• PROVIDED DATA:

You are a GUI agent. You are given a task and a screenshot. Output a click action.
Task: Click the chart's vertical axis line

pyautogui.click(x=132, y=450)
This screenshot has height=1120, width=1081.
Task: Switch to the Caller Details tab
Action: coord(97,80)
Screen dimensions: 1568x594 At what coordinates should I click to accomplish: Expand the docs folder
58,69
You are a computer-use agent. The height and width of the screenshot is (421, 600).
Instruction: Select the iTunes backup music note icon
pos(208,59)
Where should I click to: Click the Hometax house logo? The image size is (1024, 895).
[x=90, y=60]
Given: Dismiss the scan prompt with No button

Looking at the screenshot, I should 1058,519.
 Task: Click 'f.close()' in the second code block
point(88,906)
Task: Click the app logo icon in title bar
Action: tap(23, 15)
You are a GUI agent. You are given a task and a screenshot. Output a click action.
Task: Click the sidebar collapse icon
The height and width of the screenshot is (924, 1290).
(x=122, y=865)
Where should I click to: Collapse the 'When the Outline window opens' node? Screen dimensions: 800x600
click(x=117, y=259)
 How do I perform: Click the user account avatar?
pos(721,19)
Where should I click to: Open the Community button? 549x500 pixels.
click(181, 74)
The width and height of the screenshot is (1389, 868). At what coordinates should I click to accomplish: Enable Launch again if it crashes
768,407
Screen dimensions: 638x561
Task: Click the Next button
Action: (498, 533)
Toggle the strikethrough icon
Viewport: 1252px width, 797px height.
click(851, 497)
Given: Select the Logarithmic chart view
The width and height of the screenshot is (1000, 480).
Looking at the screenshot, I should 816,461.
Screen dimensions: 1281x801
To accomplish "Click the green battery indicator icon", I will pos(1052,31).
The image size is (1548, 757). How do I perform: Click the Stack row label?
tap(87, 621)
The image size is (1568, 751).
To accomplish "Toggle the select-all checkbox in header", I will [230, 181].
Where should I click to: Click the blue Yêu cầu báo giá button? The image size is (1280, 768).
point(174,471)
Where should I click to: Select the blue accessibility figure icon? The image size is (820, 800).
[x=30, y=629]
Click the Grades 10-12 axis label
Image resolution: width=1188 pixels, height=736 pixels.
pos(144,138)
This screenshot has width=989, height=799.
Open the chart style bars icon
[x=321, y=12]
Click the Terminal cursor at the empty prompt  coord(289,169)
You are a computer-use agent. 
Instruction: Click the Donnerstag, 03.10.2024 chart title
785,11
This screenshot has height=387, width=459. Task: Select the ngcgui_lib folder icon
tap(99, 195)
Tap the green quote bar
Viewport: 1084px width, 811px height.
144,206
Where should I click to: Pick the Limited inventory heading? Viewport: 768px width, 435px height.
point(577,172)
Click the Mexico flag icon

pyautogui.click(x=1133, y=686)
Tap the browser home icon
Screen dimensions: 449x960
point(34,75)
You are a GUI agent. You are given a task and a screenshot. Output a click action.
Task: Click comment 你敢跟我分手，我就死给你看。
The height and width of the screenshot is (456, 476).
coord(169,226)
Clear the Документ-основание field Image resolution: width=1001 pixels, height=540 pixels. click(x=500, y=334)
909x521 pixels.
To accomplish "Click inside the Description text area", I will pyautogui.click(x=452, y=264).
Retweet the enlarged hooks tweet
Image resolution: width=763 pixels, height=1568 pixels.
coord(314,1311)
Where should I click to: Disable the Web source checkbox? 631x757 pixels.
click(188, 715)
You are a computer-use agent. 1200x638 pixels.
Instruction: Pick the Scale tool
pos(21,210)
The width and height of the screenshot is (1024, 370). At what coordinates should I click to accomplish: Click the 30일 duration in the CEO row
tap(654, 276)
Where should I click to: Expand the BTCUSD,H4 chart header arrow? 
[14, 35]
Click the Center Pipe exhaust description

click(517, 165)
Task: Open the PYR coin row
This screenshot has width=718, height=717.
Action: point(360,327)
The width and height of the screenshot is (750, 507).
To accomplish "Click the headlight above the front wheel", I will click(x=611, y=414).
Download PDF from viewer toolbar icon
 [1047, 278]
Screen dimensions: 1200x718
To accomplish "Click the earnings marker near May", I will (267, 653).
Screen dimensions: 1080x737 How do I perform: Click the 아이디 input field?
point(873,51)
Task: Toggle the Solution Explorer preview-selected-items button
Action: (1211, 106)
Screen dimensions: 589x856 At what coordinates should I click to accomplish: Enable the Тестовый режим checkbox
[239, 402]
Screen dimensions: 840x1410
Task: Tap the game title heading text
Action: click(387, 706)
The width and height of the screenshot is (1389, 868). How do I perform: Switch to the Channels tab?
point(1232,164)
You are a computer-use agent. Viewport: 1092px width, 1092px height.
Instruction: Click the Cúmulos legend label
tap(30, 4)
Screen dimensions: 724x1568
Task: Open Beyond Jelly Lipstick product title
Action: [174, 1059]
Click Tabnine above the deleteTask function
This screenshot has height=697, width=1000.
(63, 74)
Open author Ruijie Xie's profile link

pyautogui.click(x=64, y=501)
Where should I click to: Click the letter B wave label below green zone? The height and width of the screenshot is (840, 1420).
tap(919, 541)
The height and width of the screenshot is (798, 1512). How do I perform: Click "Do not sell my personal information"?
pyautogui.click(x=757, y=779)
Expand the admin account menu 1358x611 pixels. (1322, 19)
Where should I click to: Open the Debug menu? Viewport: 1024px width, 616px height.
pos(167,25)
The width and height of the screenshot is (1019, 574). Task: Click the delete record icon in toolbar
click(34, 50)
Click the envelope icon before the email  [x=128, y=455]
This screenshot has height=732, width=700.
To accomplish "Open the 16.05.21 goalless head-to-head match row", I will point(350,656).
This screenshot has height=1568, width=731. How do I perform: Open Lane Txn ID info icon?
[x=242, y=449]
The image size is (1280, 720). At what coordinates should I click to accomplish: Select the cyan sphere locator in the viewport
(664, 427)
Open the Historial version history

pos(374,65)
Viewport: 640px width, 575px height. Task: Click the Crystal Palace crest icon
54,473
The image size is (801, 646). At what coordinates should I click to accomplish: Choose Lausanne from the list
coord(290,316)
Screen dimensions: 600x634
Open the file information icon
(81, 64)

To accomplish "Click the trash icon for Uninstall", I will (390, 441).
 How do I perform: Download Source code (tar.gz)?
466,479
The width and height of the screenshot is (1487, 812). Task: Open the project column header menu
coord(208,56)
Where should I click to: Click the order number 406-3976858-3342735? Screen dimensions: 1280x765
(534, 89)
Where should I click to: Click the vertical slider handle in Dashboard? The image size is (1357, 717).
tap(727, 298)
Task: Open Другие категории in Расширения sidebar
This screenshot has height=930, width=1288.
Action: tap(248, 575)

• WHAT IS BEING ASKED:
Copy all lines of the records that have the string "sidebar" in them.

• RESULT:
Task: Click the sidebar collapse icon
Task: Open Другие категории in Расширения sidebar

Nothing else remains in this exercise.